-- Opening Marker --

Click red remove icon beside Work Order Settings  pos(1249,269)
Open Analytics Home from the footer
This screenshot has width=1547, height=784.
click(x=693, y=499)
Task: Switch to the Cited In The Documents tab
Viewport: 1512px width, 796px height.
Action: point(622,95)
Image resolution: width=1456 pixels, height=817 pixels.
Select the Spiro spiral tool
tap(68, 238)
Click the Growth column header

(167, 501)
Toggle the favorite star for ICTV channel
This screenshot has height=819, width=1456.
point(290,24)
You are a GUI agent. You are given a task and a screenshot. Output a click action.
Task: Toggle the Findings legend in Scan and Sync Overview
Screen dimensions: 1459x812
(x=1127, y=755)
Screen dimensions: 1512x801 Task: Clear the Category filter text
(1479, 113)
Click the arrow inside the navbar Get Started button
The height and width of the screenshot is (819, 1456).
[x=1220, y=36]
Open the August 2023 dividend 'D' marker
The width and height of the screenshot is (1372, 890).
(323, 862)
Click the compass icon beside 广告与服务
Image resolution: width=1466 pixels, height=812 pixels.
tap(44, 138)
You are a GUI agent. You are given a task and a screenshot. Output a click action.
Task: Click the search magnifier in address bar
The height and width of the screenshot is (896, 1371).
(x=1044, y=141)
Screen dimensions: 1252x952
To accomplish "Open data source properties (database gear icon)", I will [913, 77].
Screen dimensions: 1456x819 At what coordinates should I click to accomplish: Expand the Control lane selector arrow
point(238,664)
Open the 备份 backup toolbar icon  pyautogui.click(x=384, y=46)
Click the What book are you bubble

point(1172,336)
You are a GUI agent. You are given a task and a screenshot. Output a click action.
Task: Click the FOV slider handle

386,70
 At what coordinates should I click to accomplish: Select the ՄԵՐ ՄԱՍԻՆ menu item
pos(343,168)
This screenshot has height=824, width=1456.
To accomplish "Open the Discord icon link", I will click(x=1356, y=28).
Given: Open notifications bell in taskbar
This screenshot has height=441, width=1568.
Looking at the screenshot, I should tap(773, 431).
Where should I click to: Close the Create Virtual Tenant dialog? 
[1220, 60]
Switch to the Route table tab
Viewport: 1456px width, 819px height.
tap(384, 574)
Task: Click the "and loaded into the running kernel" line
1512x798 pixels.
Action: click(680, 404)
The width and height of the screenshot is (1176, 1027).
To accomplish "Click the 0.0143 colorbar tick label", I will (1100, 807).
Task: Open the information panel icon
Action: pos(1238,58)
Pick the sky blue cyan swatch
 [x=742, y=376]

-- Closing Marker --

TASK STATEMENT:
Would you retype the records above without changing a word?

TASK RESPONSE:
Click red remove icon beside Work Order Settings  pos(1249,269)
Open Analytics Home from the footer
This screenshot has width=1547, height=784.
click(x=693, y=499)
Task: Switch to the Cited In The Documents tab
Viewport: 1512px width, 796px height.
Action: point(622,95)
Image resolution: width=1456 pixels, height=817 pixels.
Select the Spiro spiral tool
tap(68, 238)
Click the Growth column header

(167, 501)
Toggle the favorite star for ICTV channel
This screenshot has height=819, width=1456.
point(290,24)
You are a GUI agent. You are given a task and a screenshot. Output a click action.
Task: Toggle the Findings legend in Scan and Sync Overview
Screen dimensions: 1459x812
(x=1127, y=755)
Screen dimensions: 1512x801 Task: Clear the Category filter text
(1479, 113)
Click the arrow inside the navbar Get Started button
The height and width of the screenshot is (819, 1456).
[x=1220, y=36]
Open the August 2023 dividend 'D' marker
The width and height of the screenshot is (1372, 890).
(323, 862)
Click the compass icon beside 广告与服务
Image resolution: width=1466 pixels, height=812 pixels.
tap(44, 138)
You are a GUI agent. You are given a task and a screenshot. Output a click action.
Task: Click the search magnifier in address bar
The height and width of the screenshot is (896, 1371).
(x=1044, y=141)
Screen dimensions: 1252x952
To accomplish "Open data source properties (database gear icon)", I will [913, 77].
Screen dimensions: 1456x819 At what coordinates should I click to accomplish: Expand the Control lane selector arrow
point(238,664)
Open the 备份 backup toolbar icon  pyautogui.click(x=384, y=46)
Click the What book are you bubble

point(1172,336)
You are a GUI agent. You are given a task and a screenshot. Output a click action.
Task: Click the FOV slider handle

386,70
 At what coordinates should I click to accomplish: Select the ՄԵՐ ՄԱՍԻՆ menu item
pos(343,168)
This screenshot has height=824, width=1456.
To accomplish "Open the Discord icon link", I will click(x=1356, y=28).
Given: Open notifications bell in taskbar
This screenshot has height=441, width=1568.
Looking at the screenshot, I should tap(773, 431).
Where should I click to: Close the Create Virtual Tenant dialog? 
[1220, 60]
Switch to the Route table tab
Viewport: 1456px width, 819px height.
tap(384, 574)
Task: Click the "and loaded into the running kernel" line
1512x798 pixels.
Action: click(680, 404)
The width and height of the screenshot is (1176, 1027).
To accomplish "Click the 0.0143 colorbar tick label", I will (1100, 807).
Task: Open the information panel icon
Action: pos(1238,58)
Pick the sky blue cyan swatch
 [x=742, y=376]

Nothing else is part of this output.